My lips claimed her breasts, hands pressing her tits together, sucking one nipple then the other, while my tongue drew tight circles over her skin. I sucked and tugged, making her arch her back.

“Fuck… Konflict… Respectfully, disrespect the fuck out of me right fucking now,” she growled, threading her hands into my hair and dragging my head down harder.

“Dans ce cas, donne moi ma fontaine de jouissance, bébé. Gicle pour moi.” I growled against her pussy. “I’m thirsty. So feed me your juices.”

“Fuck,” she moaned.

I slid down and buried my mouth again in her dripping pussy, tasting her, hungry for everything she had to give.

I didn’t want to use toys tonight. I wanted to make her come with just my mouth, my fingers, and my dick.

I wanted her to come for me, to know it was always me she needed.

I licked, and licked, and licked then sucked, and sucked and sucked, swallowing every drop.

My tongue dipped inside her, slow at first, then deeper, pushing past her folds until her thighs snapped around my head.
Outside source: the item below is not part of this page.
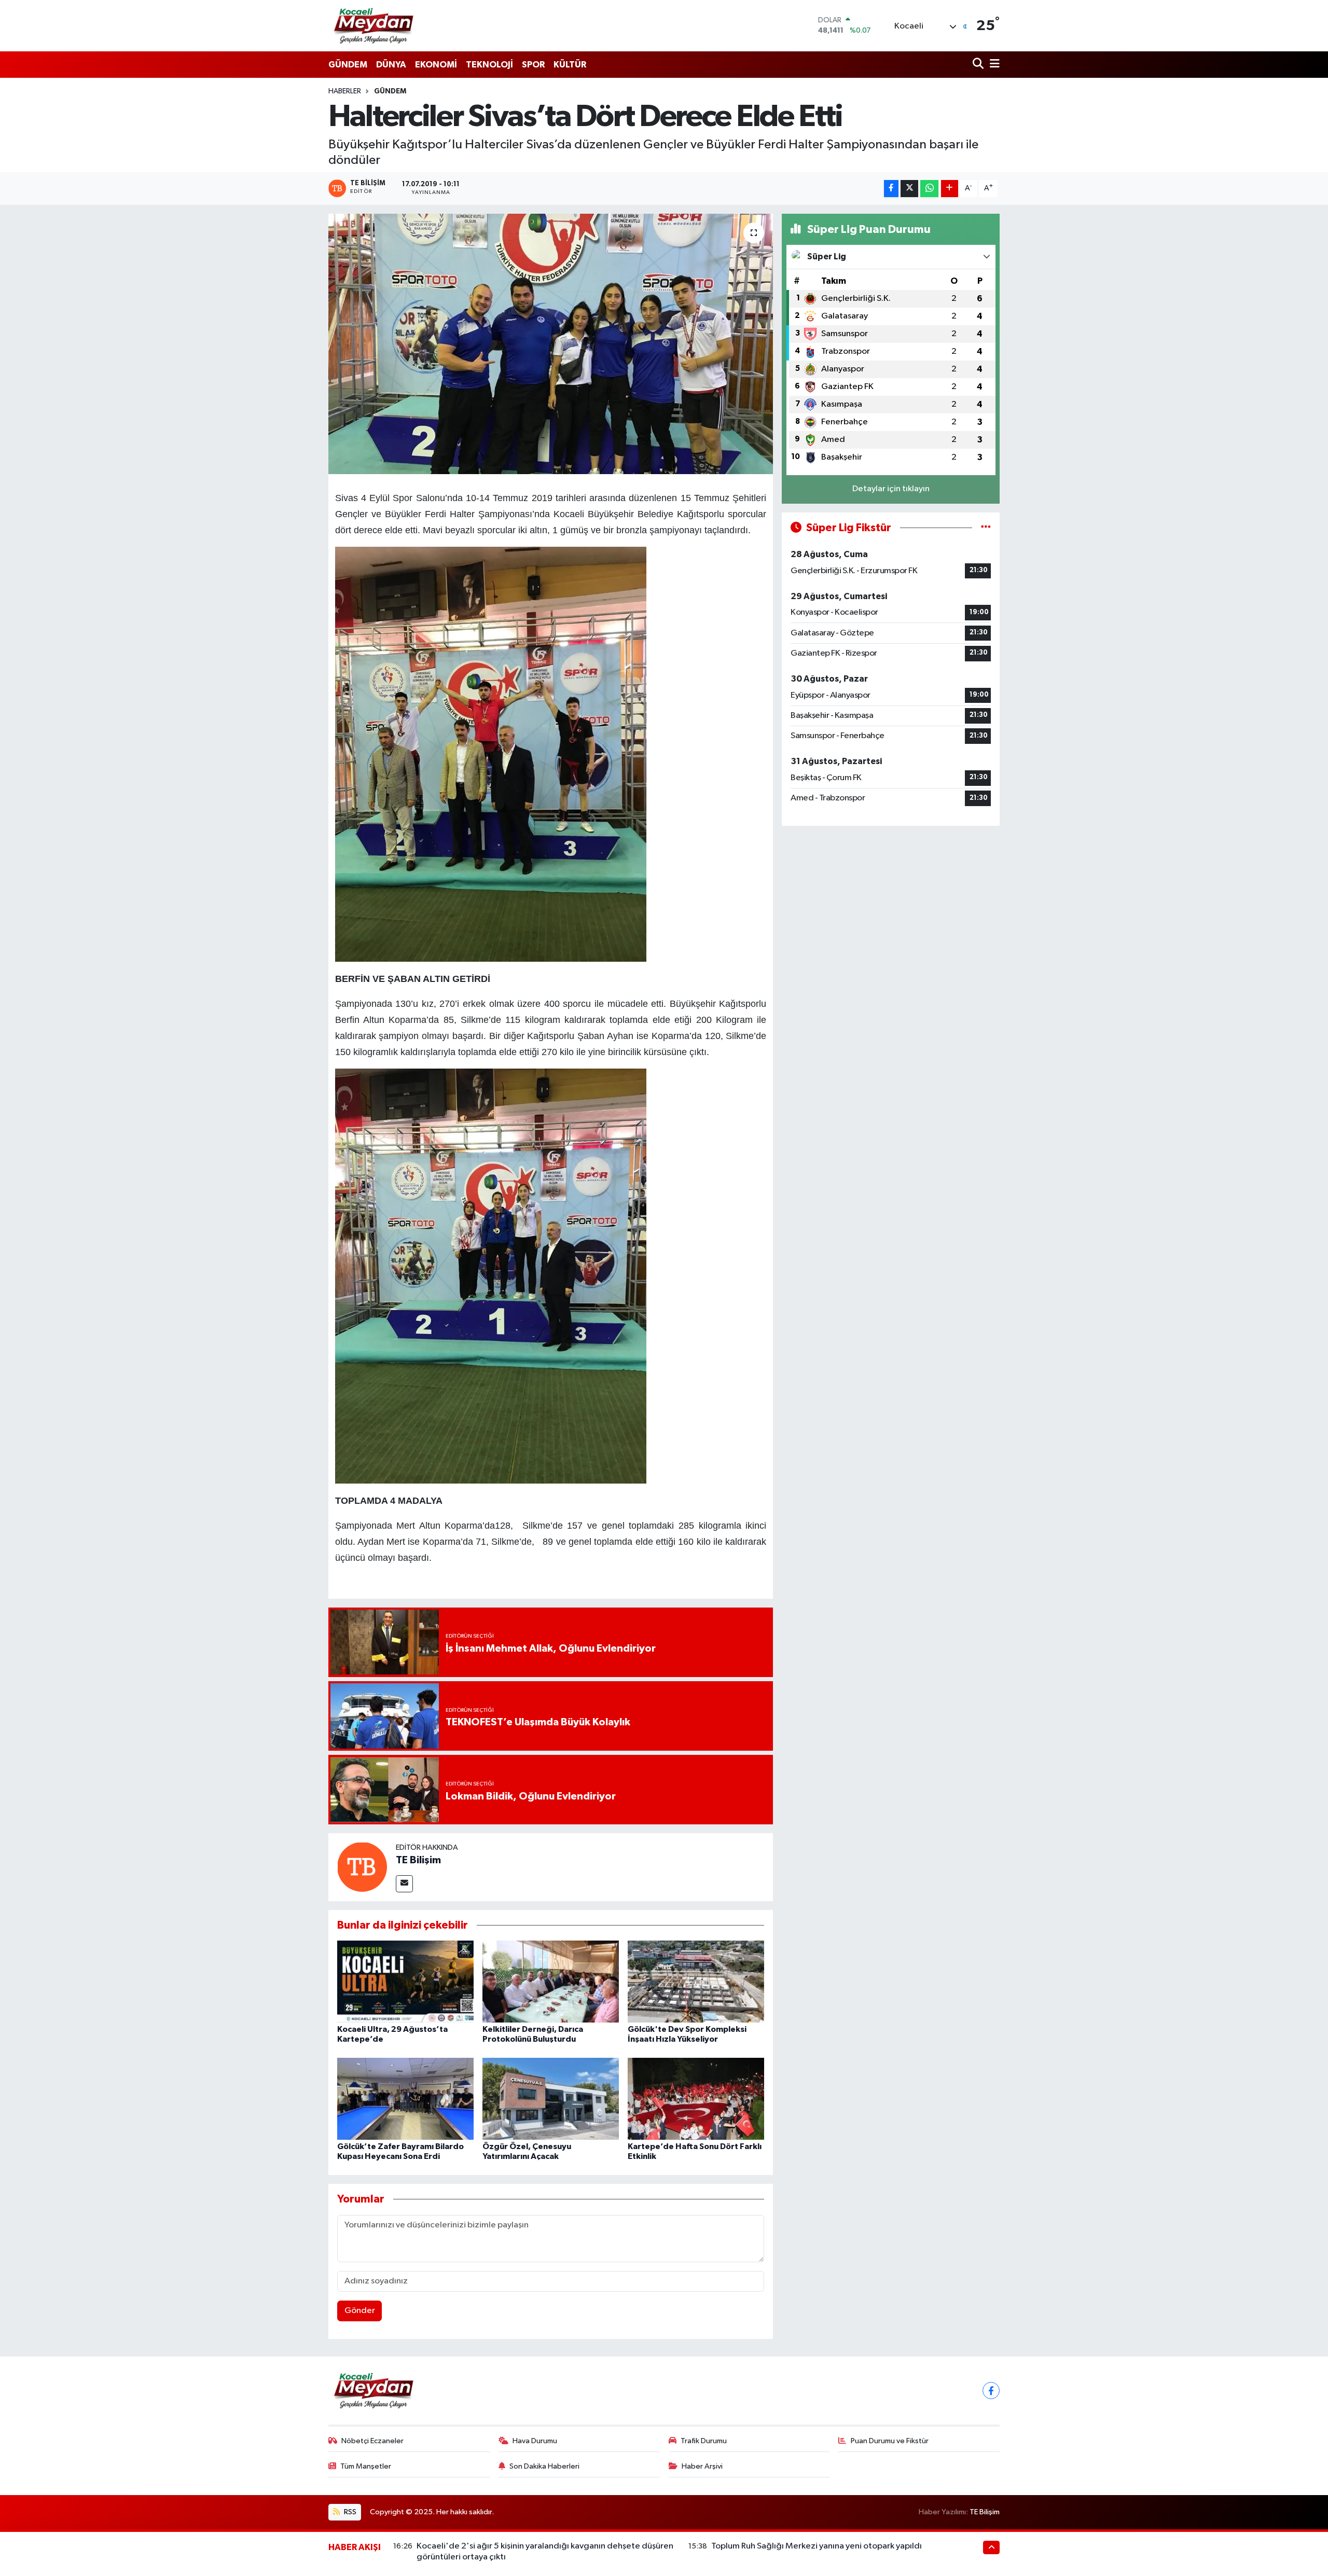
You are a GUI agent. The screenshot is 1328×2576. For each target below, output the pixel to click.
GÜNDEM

She started to sob, her whole body convulsing as her juices flooded my mouth and soaked my chin—I drank it all, greedily. I kept going, kept taking, kept demanding more, licking her through every aftershock, determined to drain her dry.

“Yes... this pussy still has more for me. Feed me, baby.” My voice was rough and vibrated against her, muffled by her skin.

“Fuck... I can’t take it anymore,” she cried, her voice breaking.

“That’s not my problem, baby. I was taught to finish my meals, and I don’t give a fuck if you’re gasping for mercy. I’m not stopping until I’ve taken every drop from this pussy.”